All the while, the Diocese of Peoria, IL where Sheen was born, and the Archdiocese of New York, where he died and lies in rest, have been battling over his remains.

For the last 35 years, Archbishop Sheen’s remains have been contained in a crypt at St. Patrick’s Cathedral in New York. Because he served for a number of years as the Bishop of Rochester, NY and spent his later days in New York City, with plans to be buried at Calvary Cemetery in Queens, it is the belief of his family – and of Cardinal Dolan, who counts Sheen as one of his personal heroes – that the Archbishop would have wanted his remains to stay in New York.

Sheen, the son of Irish immigrants, was born in Illinois and spent his formative years there, in Peoria. He was ordained there in 1919, and, as a young priest, he returned to the town for a few months in 1926 to oversee St. Patrick’s Parish.

Because of this link, the Diocese of Peoria, led by Bishop Daniel R. Jenky, has been eager to honor Sheen. Since 2002, Bishop Jenky has led the campaign to see Archbishop Sheen canonized. The diocese has constructed a museum in his memory; Bishop Jenky leads the Archbishop Fulton Sheen Foundation, and, the New York Times reports, blueprints have already been drawn up for a shrine in the main cathedral to house his tomb.

Before Bishop Jenky and Peoria took up the campaign, Cardinal Egan, then Archbishop of New York, had declined to sponsor the bid for Sheen’s sainthood. Bishiop Jenky and the Peoria Diocese maintain that Egan had promised on multiple occasions that the Archbishop’s remains would eventually be returned to Peoria.

However, when Cardinal Dolan became the leader of the New York diocese in 2009, he cited concerns over what Archbishop Sheen would have wanted and a lack of evidence that Cardinal Egan has made such a promise to Peoria.

Within the Catholic Church, it is not unusual for the diocese where a saint was born to request the return of their remains. Nor, however, is it unheard of for a saint's remains to be divided between dioceses – whether substantially or in relics – but Cardinal Dolan has declined to consider such a compromise.

The dispute has simmered ever since and came to a head this summer after a standoff between New York and Peoria over whether his remains would be exhumed and examined. According to canon law, prior to beatification, the remains of a potential saint must be exhumed and authenticated. In this process, relics such as bone fragments or hairs are often taken for future veneration.

Cardinal Dolan wrote a letter to Peoria stating that the New York archdiocese would not allow Sheen’s remains to be transported for exhumation. In response, Bishop Jenky has declared that Peoria’s campaign to canonize Archbishop Sheen has been “suspended.”

* Work request *
Update the passage on the fight over Sheen's remains by writing it out again from "Because of this" to "returned to Peoria.", with "blueprints" changed to "plans".

* The data *

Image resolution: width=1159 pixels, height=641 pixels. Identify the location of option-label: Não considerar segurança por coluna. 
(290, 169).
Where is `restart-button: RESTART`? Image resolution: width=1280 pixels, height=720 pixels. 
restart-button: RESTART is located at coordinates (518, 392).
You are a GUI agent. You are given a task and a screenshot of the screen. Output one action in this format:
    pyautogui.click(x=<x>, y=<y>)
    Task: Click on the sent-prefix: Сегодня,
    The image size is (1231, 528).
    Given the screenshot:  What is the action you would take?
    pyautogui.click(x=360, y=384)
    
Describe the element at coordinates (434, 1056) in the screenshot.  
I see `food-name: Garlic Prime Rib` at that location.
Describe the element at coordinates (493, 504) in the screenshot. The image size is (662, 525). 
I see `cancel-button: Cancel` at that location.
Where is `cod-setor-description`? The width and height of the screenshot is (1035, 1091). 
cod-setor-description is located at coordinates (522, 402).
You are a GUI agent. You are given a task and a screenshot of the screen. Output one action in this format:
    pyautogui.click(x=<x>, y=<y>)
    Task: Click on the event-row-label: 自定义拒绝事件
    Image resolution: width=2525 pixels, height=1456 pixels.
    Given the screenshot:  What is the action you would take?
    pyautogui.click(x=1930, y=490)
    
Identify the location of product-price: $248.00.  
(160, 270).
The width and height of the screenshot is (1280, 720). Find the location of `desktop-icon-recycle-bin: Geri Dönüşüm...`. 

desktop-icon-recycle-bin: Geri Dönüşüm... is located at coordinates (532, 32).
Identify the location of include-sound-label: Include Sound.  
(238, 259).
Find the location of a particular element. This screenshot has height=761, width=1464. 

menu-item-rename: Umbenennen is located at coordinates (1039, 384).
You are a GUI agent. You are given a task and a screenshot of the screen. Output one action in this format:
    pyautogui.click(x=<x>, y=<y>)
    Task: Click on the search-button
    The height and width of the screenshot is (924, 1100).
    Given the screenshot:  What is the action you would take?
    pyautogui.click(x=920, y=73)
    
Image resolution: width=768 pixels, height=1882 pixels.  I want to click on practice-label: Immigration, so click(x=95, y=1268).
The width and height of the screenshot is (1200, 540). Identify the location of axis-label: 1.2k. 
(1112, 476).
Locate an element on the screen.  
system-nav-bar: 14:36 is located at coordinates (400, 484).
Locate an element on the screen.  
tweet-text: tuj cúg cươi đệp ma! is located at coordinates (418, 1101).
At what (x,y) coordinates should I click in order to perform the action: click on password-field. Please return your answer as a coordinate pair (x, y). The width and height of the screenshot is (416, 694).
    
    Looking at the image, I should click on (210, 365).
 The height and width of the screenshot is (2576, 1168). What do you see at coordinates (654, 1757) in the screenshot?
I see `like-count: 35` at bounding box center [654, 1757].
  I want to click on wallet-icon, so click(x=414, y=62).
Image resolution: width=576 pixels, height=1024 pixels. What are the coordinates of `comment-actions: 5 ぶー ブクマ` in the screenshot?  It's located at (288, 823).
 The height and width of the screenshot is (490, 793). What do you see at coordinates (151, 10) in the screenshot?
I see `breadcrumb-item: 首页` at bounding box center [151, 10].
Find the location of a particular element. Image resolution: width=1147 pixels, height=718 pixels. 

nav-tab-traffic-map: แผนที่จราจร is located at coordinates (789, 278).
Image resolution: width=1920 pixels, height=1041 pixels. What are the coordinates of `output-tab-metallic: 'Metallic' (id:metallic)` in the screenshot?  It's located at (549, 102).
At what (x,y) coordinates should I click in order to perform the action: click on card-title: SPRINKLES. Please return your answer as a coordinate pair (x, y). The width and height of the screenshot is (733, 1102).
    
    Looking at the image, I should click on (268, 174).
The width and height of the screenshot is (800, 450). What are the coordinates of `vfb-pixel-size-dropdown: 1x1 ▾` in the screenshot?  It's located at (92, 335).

* Exercise output *
Because of this link, the Diocese of Peoria, led by Bishop Daniel R. Jenky, has been eager to honor Sheen. Since 2002, Bishop Jenky has led the campaign to see Archbishop Sheen canonized. The diocese has constructed a museum in his memory; Bishop Jenky leads the Archbishop Fulton Sheen Foundation, and, the New York Times reports, plans have already been drawn up for a shrine in the main cathedral to house his tomb.

Before Bishop Jenky and Peoria took up the campaign, Cardinal Egan, then Archbishop of New York, had declined to sponsor the bid for Sheen’s sainthood. Bishiop Jenky and the Peoria Diocese maintain that Egan had promised on multiple occasions that the Archbishop’s remains would eventually be returned to Peoria.